EXTRACT
——————————
Unified streaming speech-to-text for voice pipelines, wrapping multiple ASR engines behind common Rust traits. Same pattern as wavekat-vad, wavekat-turn, and wavekat-tts.
Warning
Pre-1.0. The trait surface may iterate as more backends land. Pin to an exact patch version.
| Backend | Feature flag | Transport | Languages | Status | License |
|---|---|---|---|---|---|
| sherpa-onnx (streaming Zipformer / Paraformer) | sherpa-onnx |
Local ONNX | EN, ZH, EN+ZH | ✅ Available | Apache 2.0 |
Local-first by design: the bundled sherpa-onnx backend ships today and runs entirely on-device.
cargo add wavekat-asr --features sherpa-onnxuse wavekat_asr::backends::sherpa_onnx::SherpaOnnxAsr;
use wavekat_asr::{AudioFrame, Channel, StreamingAsr, TranscriptEvent};
let (mut asr, rx) = SherpaOnnxAsr::new()?; // auto-downloads bilingual model on first run
let samples = vec![0.0f32; 16_000]; // 1 s of 16 kHz mono audio
let frame = AudioFrame::new(samples.as_slice(), 16_000);
asr.push_audio(&frame, Channel::Local)?;
asr.finish()?;
for event in rx.try_iter() {
if let TranscriptEvent::Final { text, confidence, .. } = event {
println!("final ({confidence:.2}): {text}");
}
}All backends implement a common trait so you can write code generic over backends:
pub trait StreamingAsr: Send {
fn push_audio(&mut self, frame: &AudioFrame, channel: Channel) -> Result<(), AsrError>;
fn finish(&mut self) -> Result<(), AsrError>;
fn reset(&mut self, channel: Channel) -> Result<(), AsrError>;
}Transcript events come back through an mpsc::Receiver<TranscriptEvent>
the backend hands you at construction time:
pub enum TranscriptEvent {
SpeechStarted { channel, ts_ms },
SpeechEnded { channel, ts_ms },
Partial { channel, ts_ms, text },
Final { channel, ts_ms, end_ms, text, confidence },
Warning(String),
}Channel::{Local, Remote} tags which side of a two-channel call each
event belongs to — the daemon tees both RTP directions through one ASR
instance.
——————————
LISTING

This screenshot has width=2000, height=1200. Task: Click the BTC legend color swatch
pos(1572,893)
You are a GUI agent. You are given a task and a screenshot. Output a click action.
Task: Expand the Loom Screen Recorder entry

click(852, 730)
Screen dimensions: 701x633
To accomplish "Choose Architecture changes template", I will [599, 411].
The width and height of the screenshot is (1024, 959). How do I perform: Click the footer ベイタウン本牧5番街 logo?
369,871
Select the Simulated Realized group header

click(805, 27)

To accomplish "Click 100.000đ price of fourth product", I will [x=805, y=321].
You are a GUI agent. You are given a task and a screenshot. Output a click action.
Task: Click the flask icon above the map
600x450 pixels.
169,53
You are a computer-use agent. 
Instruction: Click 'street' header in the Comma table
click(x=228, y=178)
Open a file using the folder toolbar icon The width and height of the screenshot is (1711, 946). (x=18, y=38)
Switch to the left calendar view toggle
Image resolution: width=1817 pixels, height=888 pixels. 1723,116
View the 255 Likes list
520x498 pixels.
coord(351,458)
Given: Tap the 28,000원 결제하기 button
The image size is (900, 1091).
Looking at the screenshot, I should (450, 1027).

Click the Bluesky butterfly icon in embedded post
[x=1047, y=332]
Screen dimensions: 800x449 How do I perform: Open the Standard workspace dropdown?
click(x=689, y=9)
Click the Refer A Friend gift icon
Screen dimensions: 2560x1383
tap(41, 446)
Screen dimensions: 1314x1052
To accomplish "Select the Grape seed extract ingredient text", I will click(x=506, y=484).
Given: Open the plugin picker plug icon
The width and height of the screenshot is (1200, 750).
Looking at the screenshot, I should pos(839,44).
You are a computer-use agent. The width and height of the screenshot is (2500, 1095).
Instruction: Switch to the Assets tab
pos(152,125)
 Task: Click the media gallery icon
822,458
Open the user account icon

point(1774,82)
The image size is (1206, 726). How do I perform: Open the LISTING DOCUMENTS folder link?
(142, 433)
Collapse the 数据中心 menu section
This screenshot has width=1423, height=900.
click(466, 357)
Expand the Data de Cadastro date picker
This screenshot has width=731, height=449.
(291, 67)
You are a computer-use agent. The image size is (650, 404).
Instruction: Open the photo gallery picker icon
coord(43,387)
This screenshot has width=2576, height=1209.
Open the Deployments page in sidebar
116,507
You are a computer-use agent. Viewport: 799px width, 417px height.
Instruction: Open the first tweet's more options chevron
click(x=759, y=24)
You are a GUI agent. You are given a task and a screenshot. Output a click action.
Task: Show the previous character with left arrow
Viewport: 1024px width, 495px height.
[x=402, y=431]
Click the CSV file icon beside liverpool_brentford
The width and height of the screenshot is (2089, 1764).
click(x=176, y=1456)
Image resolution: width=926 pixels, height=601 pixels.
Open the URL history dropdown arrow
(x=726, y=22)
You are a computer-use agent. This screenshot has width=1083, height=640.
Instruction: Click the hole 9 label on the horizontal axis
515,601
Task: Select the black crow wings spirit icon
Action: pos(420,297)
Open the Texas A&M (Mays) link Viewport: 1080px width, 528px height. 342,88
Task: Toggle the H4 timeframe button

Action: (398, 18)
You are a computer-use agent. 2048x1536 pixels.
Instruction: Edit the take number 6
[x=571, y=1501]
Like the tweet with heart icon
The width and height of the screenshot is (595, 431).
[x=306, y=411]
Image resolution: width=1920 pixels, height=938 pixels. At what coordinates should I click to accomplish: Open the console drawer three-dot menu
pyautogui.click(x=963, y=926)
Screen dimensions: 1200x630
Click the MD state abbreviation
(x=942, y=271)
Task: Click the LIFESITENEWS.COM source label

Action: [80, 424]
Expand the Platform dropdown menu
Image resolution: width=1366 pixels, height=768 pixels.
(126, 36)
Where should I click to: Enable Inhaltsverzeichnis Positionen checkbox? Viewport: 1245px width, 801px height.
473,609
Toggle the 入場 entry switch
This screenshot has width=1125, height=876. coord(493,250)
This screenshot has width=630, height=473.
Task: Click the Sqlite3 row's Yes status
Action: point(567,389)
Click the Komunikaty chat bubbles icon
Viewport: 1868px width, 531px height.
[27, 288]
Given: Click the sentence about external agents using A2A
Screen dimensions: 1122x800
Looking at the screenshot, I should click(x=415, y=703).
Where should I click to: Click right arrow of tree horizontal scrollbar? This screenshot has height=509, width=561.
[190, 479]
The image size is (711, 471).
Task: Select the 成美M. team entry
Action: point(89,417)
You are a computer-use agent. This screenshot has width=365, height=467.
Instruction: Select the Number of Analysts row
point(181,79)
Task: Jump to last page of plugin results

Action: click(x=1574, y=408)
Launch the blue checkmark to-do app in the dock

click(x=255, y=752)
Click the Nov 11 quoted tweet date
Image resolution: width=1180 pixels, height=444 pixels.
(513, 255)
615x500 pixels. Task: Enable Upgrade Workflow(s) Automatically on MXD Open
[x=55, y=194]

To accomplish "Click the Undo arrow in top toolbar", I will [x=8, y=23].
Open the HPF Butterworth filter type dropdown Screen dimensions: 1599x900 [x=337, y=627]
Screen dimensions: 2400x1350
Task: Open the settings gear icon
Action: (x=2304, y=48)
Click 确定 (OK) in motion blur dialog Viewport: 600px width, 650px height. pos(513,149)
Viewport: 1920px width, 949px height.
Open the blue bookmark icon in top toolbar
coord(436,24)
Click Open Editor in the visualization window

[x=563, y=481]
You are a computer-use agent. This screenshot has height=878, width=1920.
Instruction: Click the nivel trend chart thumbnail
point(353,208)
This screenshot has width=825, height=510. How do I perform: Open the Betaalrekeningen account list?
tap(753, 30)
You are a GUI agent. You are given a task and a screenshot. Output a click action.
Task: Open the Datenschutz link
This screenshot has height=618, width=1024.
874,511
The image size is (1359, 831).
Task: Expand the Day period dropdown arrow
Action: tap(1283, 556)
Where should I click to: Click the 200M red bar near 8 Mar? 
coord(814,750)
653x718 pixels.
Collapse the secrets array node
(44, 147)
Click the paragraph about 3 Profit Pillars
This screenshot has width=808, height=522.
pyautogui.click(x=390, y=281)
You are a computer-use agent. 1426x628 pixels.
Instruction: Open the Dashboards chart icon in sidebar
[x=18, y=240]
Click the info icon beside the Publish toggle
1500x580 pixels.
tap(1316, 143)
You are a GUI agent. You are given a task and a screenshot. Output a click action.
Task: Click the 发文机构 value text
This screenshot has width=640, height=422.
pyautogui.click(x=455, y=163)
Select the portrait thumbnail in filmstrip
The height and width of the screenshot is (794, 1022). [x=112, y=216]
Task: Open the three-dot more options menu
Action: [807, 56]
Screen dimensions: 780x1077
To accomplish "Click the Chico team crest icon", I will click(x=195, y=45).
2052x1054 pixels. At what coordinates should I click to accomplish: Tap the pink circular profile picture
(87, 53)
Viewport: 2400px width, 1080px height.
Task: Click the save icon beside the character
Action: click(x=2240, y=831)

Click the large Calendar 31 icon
——————————
WHAT TO WORK ON
1 - In the rows, take the lines starting with the line with "has height=878, width=1920." and going on through the line with "tap(1316, 143)", and write them out again with "Instruction" substituted by "Goal". Change nothing else, and give only those lines.
2 - Pick up the text on the wavekat-asr speech-to-text crate after its last sentence and carry it on.
The text and the rows have no connection to each other.

TASK RESULTS
1 -
You are a computer-use agent. This screenshot has height=878, width=1920.
Goal: Click the nivel trend chart thumbnail
point(353,208)
This screenshot has width=825, height=510. How do I perform: Open the Betaalrekeningen account list?
tap(753, 30)
You are a GUI agent. You are given a task and a screenshot. Output a click action.
Task: Open the Datenschutz link
This screenshot has height=618, width=1024.
874,511
The image size is (1359, 831).
Task: Expand the Day period dropdown arrow
Action: tap(1283, 556)
Where should I click to: Click the 200M red bar near 8 Mar? 
coord(814,750)
653x718 pixels.
Collapse the secrets array node
(44, 147)
Click the paragraph about 3 Profit Pillars
This screenshot has width=808, height=522.
pyautogui.click(x=390, y=281)
You are a computer-use agent. 1426x628 pixels.
Goal: Open the Dashboards chart icon in sidebar
[x=18, y=240]
Click the info icon beside the Publish toggle
1500x580 pixels.
tap(1316, 143)

2 -
wavekat-vad → "is someone speaking?"
wavekat-turn → "are they done speaking?"
wavekat-asr → "what did they say?"
wavekat-tts → "synthesize the response"
│ │ │ │
└───────────────────┴─────────────────────┴────────────────────┘
│
AudioFrame (wavekat-core)
The trait surface stays deliberately small. Backends own their own resampling, network state, and tokenizer.
AudioFrame ──▶ push_audio(frame, channel) ──▶ ┌───────────┐
│ Backend │
end of call ─▶ finish() ──▶ │ │
│ │
TranscriptEvent ◀─│ │
on Receiver └───────────┘
Why sync push + receiver, rather than async fn? The intended consumer
already runs an event loop and fans events out to clients; matching that
shape avoids forcing a tokio runtime through the trait. Backends that
need their own runtime spawn one internally.
Local streaming Zipformer / Paraformer via
sherpa-onnx. Auto-downloads the
selected model from HuggingFace on first use; cached under $HF_HOME/hub/
(default ~/.cache/huggingface/hub/).
Model choice is a construction-time call — the ONNX files load into the recognizer, so switching models requires rebuilding the backend.
WAVEKAT_ASR_PRESET |
Constant | HF repo | Best for |
|---|---|---|---|
bilingual (default) |
BILINGUAL_ZH_EN |
csukuangfj/sherpa-onnx-streaming-zipformer-bilingual-zh-en-2023-02-20 |
Mixed EN+ZH calls |
en |
ZIPFORMER_EN |
csukuangfj/sherpa-onnx-streaming-zipformer-en-2023-06-26 |
English-only |
zh |
PARAFORMER_ZH |
csukuangfj/sherpa-onnx-streaming-paraformer-zh |
Mandarin-only (often beats bilingual on ZH WER) |
paraformer-zh-en |
PARAFORMER_BILINGUAL_ZH_EN |
csukuangfj/sherpa-onnx-streaming-paraformer-bilingual-zh-en |
ZH-leaning bilingual alternative |
Two runnable examples ship behind --features sherpa-onnx. First run
auto-downloads the selected model.
# Transcribe a 16 kHz mono WAV file
cargo run --release --example transcribe_wav --features sherpa-onnx -- audio.wav
# Live mic transcription (Ctrl-C to stop)
cargo run --release --example transcribe_mic --features sherpa-onnx
# Pick a different model (default is `bilingual`)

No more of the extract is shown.